There were 4,333 households in Greentree, of which 36.0% had children under the age of 18 living in them. Of all households, 61.9% were married-couple households, 12.6% were households with a male householder and no spouse or partner present, and 22.1% were households with a female householder and no spouse or partner present. About 20.2% of all households were made up of individuals and 9.6% had someone living alone who was 65 years of age or older.
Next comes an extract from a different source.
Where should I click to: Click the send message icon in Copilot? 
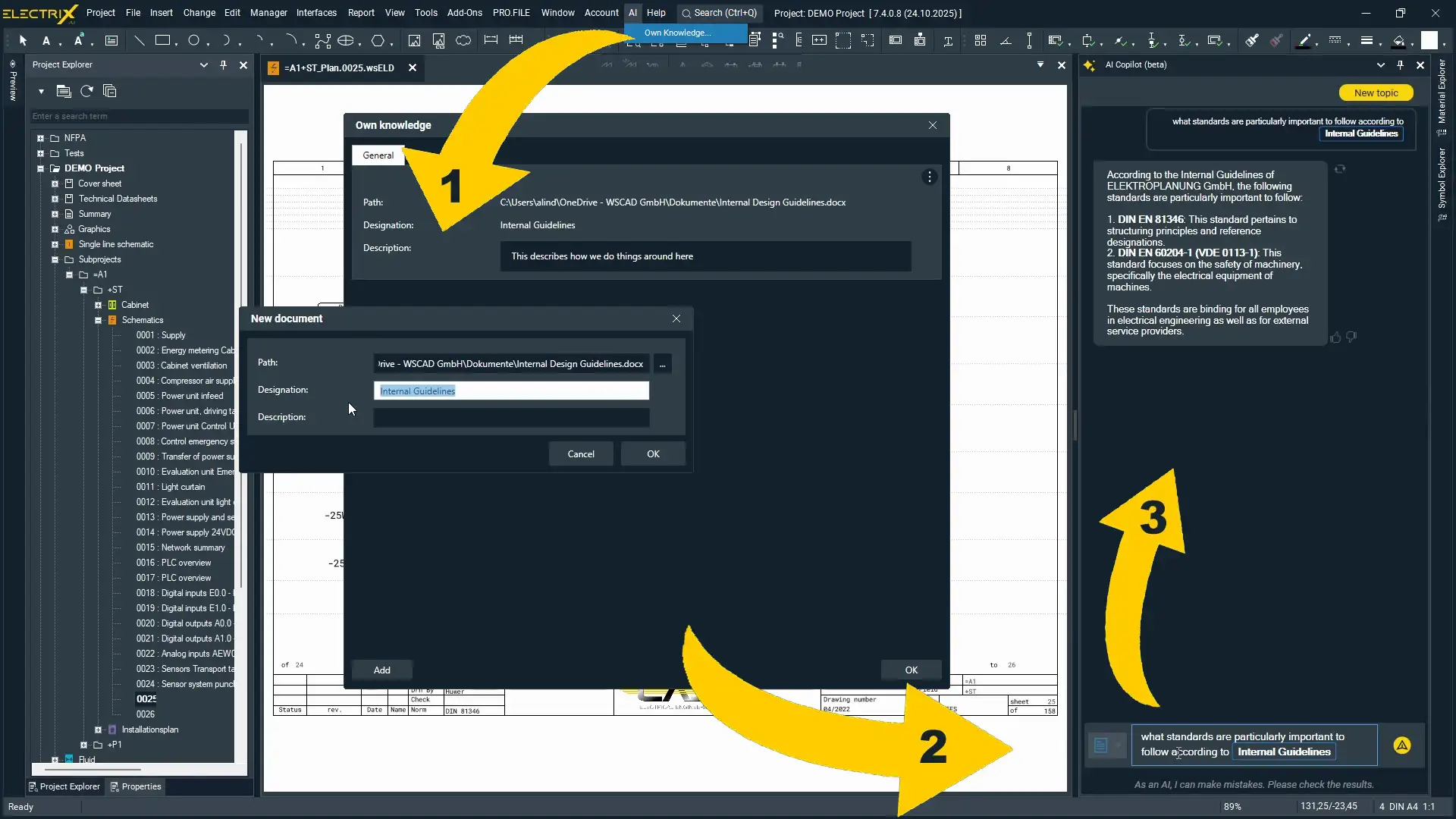(x=1402, y=745)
There were 4,529 housing units, of which 4.3% were vacant. The homeowner vacancy rate was 0.8% and the rental vacancy rate was 9.0%.

===2010 census===
The 2010 United States census counted 11,367 people, 4,007 households, and 3,218 families in the CDP. The population density was 2439.8 /mi2. There were 4,134 housing units at an average density of 887.3 /mi2. The racial makeup was 73.52% (8,357) White, 6.54% (743) Black or African American, 0.08% (9) Native American, 17.34% (1,971) Asian, 0.00% (0) Pacific Islander, 0.65% (74) from other races, and 1.87% (213) from two or more races. Hispanic or Latino of any race were 3.04% (345) of the population.

Of the 4,007 households, 37.8% had children under the age of 18; 67.0% were married couples living together; 10.0% had a female householder with no husband present and 19.7% were non-families. Of all households, 17.2% were made up of individuals and 8.0% had someone living alone who was 65 years of age or older. The average household size was 2.83 and the average family size was 3.21.

25.9% of the population were under the age of 18, 6.4% from 18 to 24, 21.8% from 25 to 44, 31.3% from 45 to 64, and 14.5% who were 65 years of age or older. The median age was 42.2 years. For every 100 females, the population had 93.2 males. For every 100 females ages 18 and older there were 91.1 males.

===2000 census===
As of the 2000 United States census there were 11,536 people, 3,883 households, and 3,253 families living in the CDP. The population density was 953.8 /km2. There were 4,009 housing units at an average density of 331.5 /km2. The racial makeup of the CDP was 77.51% White, 6.05% African American, 0.07% Native American, 14.82% Asian, 0.02% Pacific Islander, 0.55% from other races, and 0.98% from two or more races. Hispanic or Latino of any race were 2.05% of the population.

There were 3,883 households, out of which 41.3% had children under the age of 18 living with them, 73.6% were married couples living together, 8.0% had a female householder with no husband present, and 16.2% were non-families. 13.8% of all households were made up of individuals, and 5.6% had someone living alone who was 65 years of age or older. The average household size was 2.94 and the average family size was 3.25.

In the CDP the population was spread out, with 27.4% under the age of 18, 5.8% from 18 to 24, 26.2% from 25 to 44, 29.7% from 45 to 64, and 10.9% who were 65 years of age or older. The median age was 40 years. For every 100 females there were 94.6 males. For every 100 females age 18 and over, there were 90.6 males.

The median income for a household in the CDP was $85,816, and the median income for a family was $94,635. Males had a median income of $67,738 versus $39,896 for females. The per capita income for the CDP was $34,371. About 1.0% of families and 2.2% of the population were below the poverty line, including 1.7% of those under age 18 and 2.4% of those age 65 or over.